Why you should design for a worst case scenario

Disaster proof your critical infrastructure

If you live in an earthquake zone, it’s important to engineer buildings to survive an earthquake. You don’t know when an earthquake will happen, or where exactly, or how big it’s going to be, but you know that it will happen at some point during the lifetime of the building. And the consequences of not earthquake proofing can be deadly.

The same goes for your critical network infrastructure. At some point, some part of your network will go down. The consequences are not usually deadly, but it can feel that way when it’s happening to you.

Maybe there will be a major power outage in your area.

Maybe a junior sysadmin will type the wrong thing into a terminal window in a moment of inattention.

Maybe an OS upgrade will break some library dependencies.

Maybe a ransomware attack will hold your data hostage.

Maybe a file somewhere will become corrupted.

Maybe someone will accidentally unplug the wrong thing in the server room.

You don’t know what will happen, or how bad it will be. But you know it will happen. If you think that it won’t happen to you, stay in the business for a few more years.

When you are designing your RADIUS infrastructure, you should consider:

How bad would it be for your business if people couldn’t get onto the network?

For most businesses, the answer is somewhere between “really bad” and “catastrophic”.

The good news is that with just a little bit of planning and forethought, you can design your system to be a lot more resilient to failures.

Most of these solutions don’t cost anything other than some extra hardware and some additional disk space. In our experience, the upfront investment in this infrastructure pales in comparison to what you can expect to pay in emergency rates for network specialists when disaster strikes. Not to mention the loss to your business and reputation when your network goes down.
◆ ◆ ◆ ◆ ◆
GOAL:
Answer these questions about the text on designing for a worst case scenario:
(a) What does the text say buildings in an earthquake zone should be engineered to do?
(b) What question does the text say to consider when designing RADIUS infrastructure?
(c) Apart from some extra hardware, what does the text say most of the solutions cost?
◆ ◆ ◆ ◆ ◆
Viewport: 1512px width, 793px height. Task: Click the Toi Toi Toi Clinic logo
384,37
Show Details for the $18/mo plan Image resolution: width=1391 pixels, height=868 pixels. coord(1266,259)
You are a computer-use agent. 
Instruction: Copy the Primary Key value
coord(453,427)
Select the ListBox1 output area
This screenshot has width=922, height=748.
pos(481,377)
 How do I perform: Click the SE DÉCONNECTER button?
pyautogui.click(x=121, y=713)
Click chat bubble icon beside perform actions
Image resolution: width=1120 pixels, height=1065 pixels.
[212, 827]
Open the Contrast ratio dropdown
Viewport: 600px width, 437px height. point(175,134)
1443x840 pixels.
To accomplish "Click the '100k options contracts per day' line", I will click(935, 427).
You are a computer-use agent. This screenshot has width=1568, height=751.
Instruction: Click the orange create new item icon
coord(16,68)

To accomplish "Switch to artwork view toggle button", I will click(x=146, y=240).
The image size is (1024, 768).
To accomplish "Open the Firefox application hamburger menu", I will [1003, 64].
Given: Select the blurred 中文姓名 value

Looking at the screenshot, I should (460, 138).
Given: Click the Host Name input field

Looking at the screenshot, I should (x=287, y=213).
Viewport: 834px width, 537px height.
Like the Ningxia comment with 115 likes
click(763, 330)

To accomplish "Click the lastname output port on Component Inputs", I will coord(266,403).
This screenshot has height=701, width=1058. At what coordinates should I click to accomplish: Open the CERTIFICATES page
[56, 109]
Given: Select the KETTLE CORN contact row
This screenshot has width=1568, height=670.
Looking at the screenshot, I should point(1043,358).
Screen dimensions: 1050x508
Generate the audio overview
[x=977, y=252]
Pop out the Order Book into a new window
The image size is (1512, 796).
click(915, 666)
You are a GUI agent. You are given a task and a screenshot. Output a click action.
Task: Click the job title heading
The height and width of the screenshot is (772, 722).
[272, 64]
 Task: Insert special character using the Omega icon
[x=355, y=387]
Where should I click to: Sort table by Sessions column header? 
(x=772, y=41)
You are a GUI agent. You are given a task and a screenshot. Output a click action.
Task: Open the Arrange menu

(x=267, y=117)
◆ ◆ ◆ ◆ ◆
FINISHED ANSWER:
(a) Survive an earthquake.
(b) How bad would it be for your business if people couldn't get onto the network?
(c) Some additional disk space.